*Input material*:
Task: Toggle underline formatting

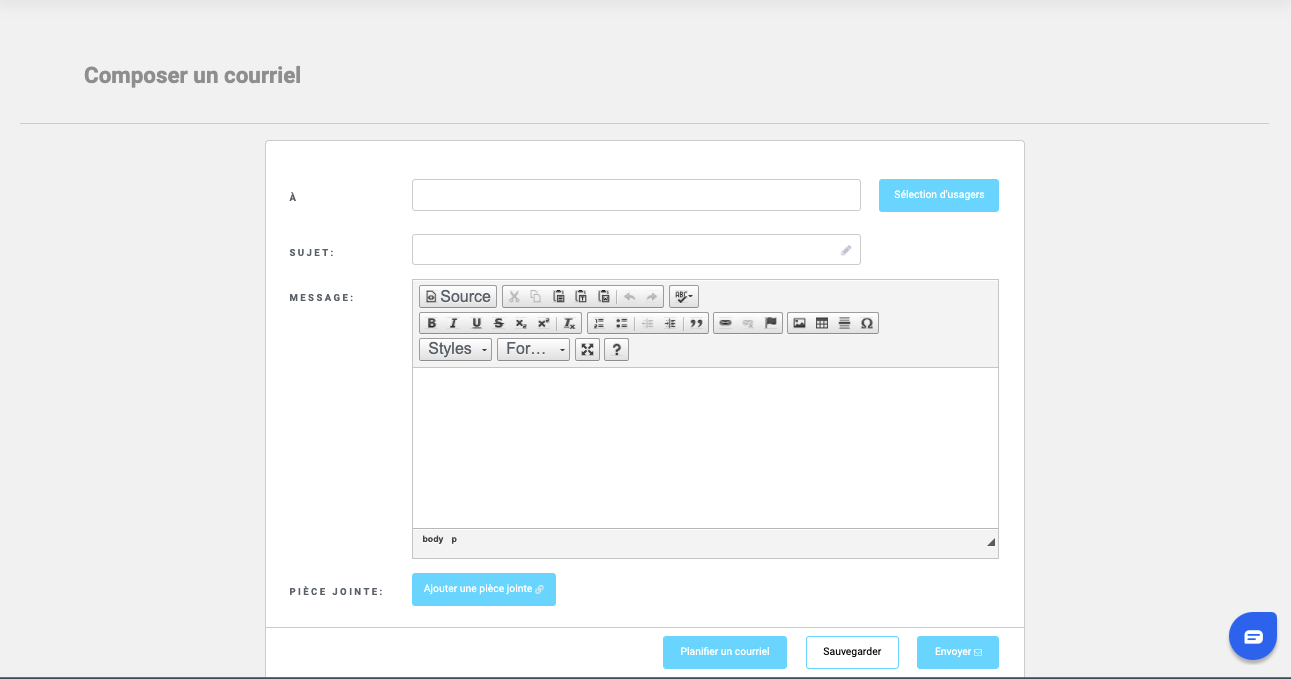Action: [x=476, y=323]
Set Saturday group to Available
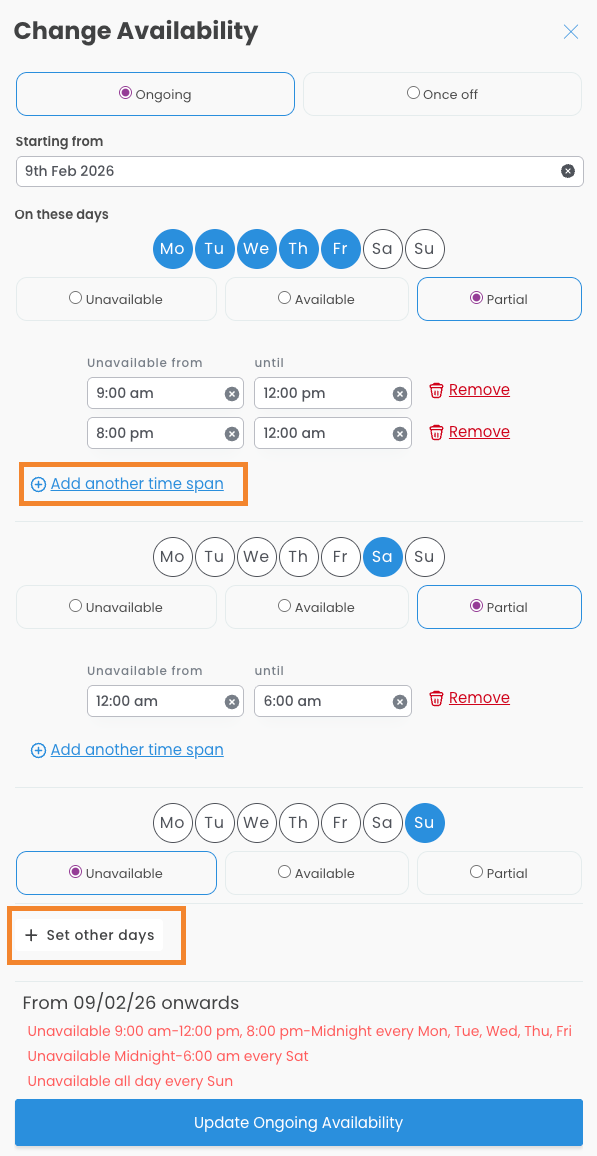This screenshot has height=1156, width=597. point(317,607)
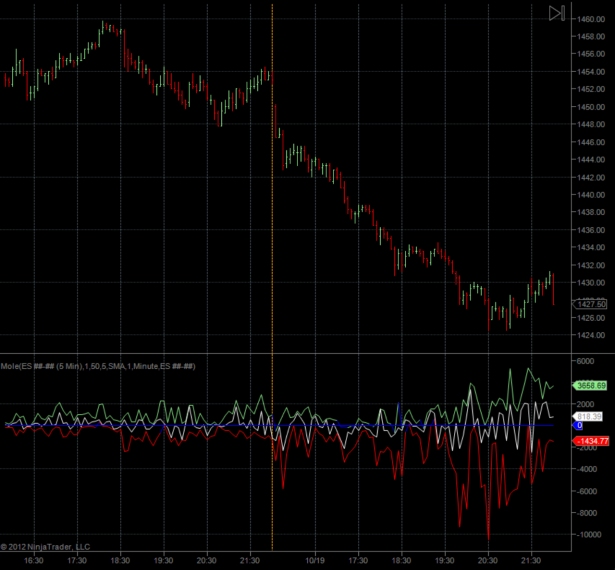
Task: Click the 1424.00 price axis label
Action: coord(589,336)
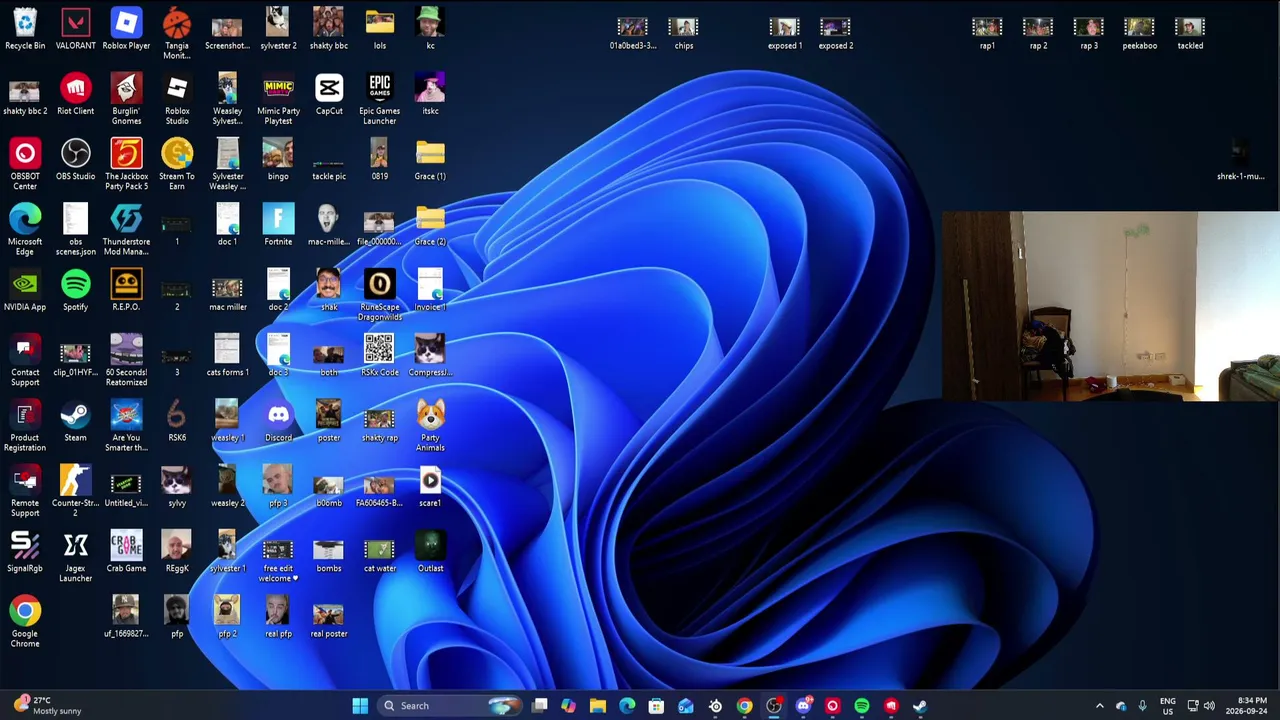Screen dimensions: 1280x720
Task: Open File Explorer from the taskbar
Action: pos(598,706)
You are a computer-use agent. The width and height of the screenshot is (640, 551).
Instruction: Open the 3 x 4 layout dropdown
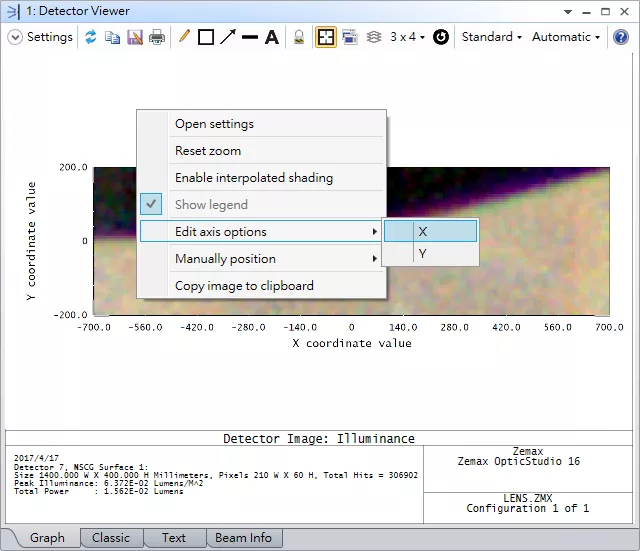tap(407, 37)
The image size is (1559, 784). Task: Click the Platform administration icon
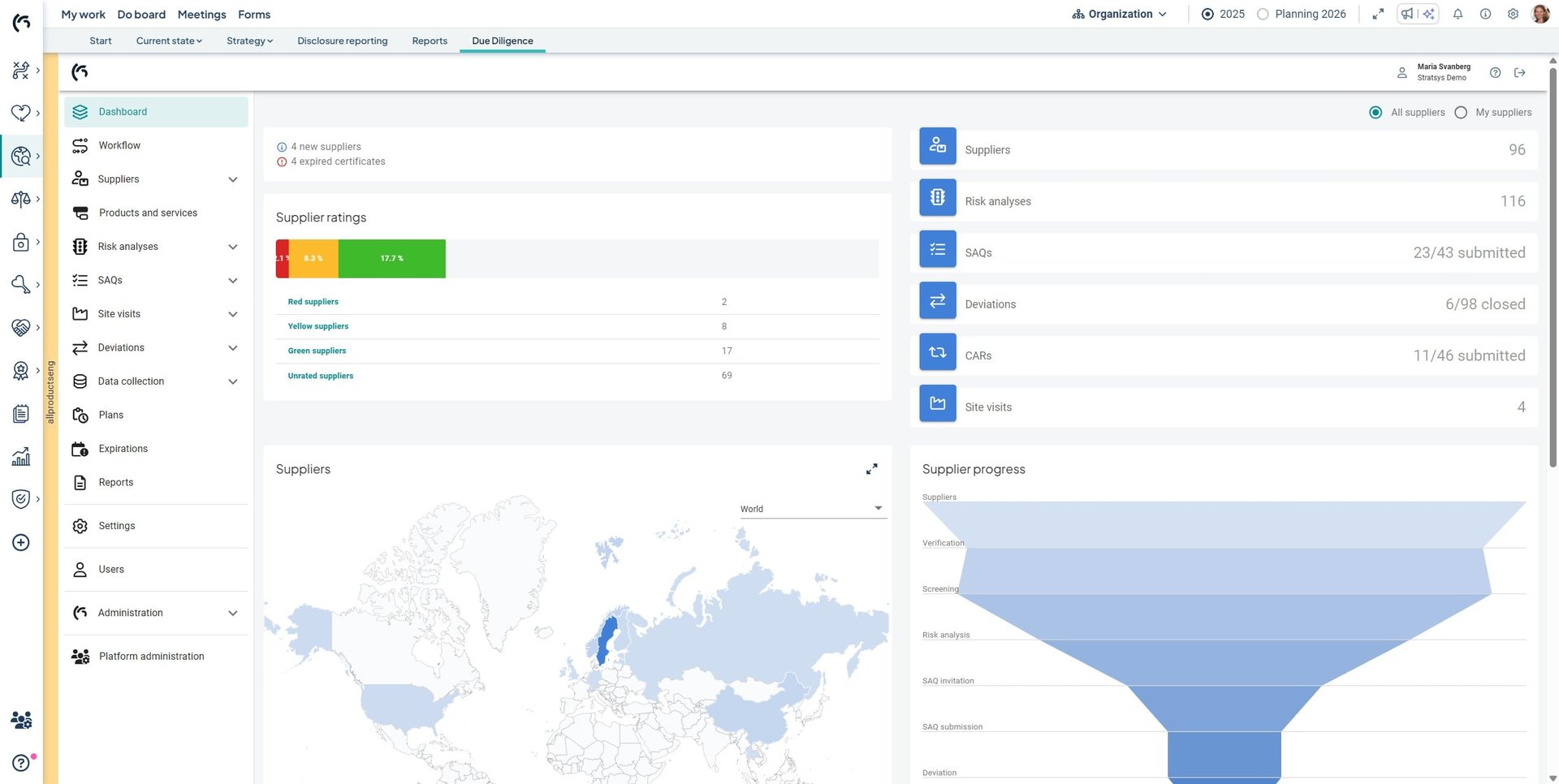point(80,657)
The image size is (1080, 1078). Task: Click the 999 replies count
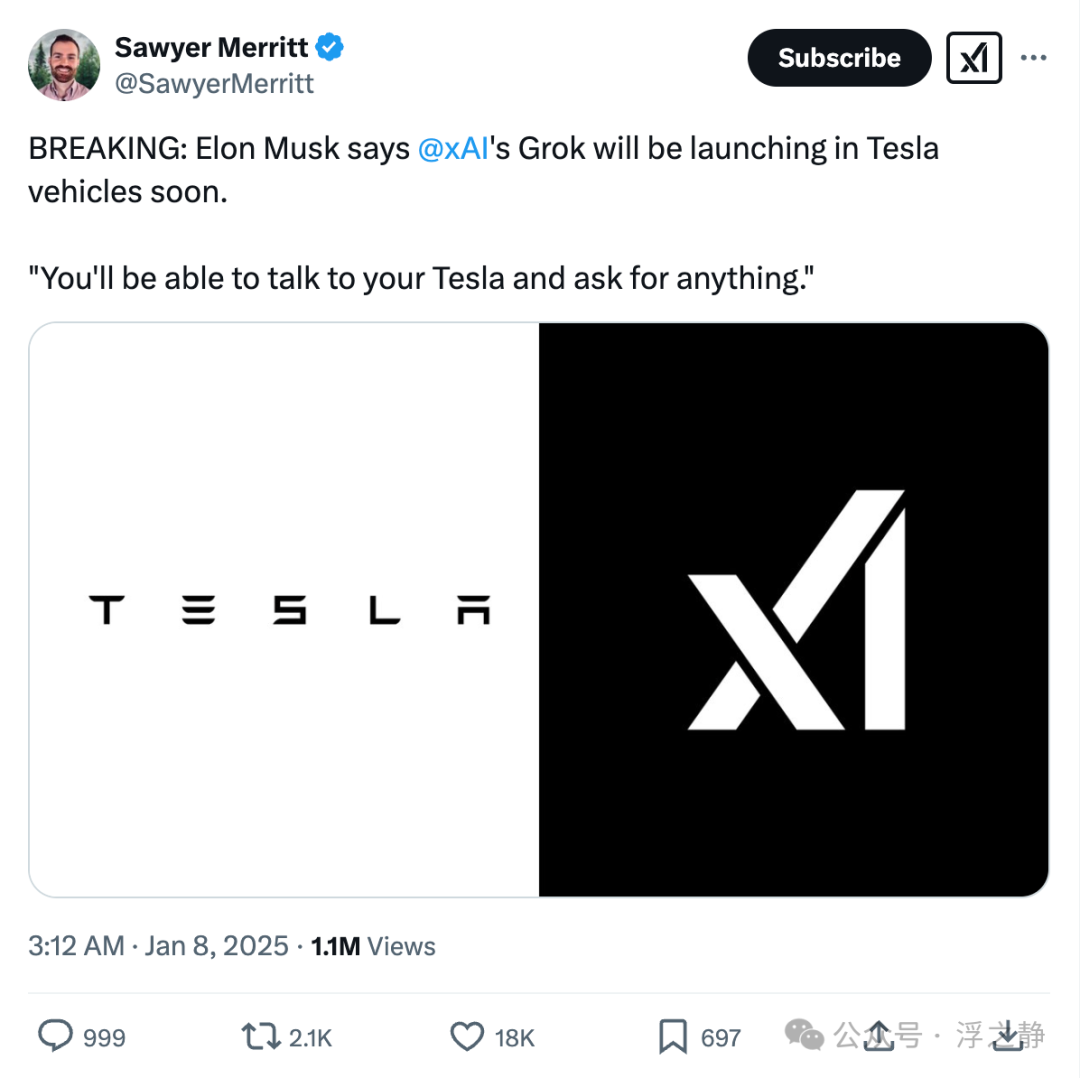(104, 1038)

*Exercise instructions*: Leaving the pictures out, write out every entry exactly.

*Answer box*:
Task: Toggle underline formatting

Action: [x=476, y=323]
Set Saturday group to Available
This screenshot has height=1156, width=597. point(317,607)
Task: Click the 1424.00 price axis label
Action: coord(589,336)
Screen dimensions: 1280x720
Task: Open File Explorer from the taskbar
Action: pos(598,706)
You are a computer-use agent. The width and height of the screenshot is (640, 551).
Instruction: Open the 3 x 4 layout dropdown
tap(407, 37)
The image size is (1559, 784). Task: Click the Platform administration icon
point(80,657)
The image size is (1080, 1078). Task: Click the 999 replies count
(104, 1038)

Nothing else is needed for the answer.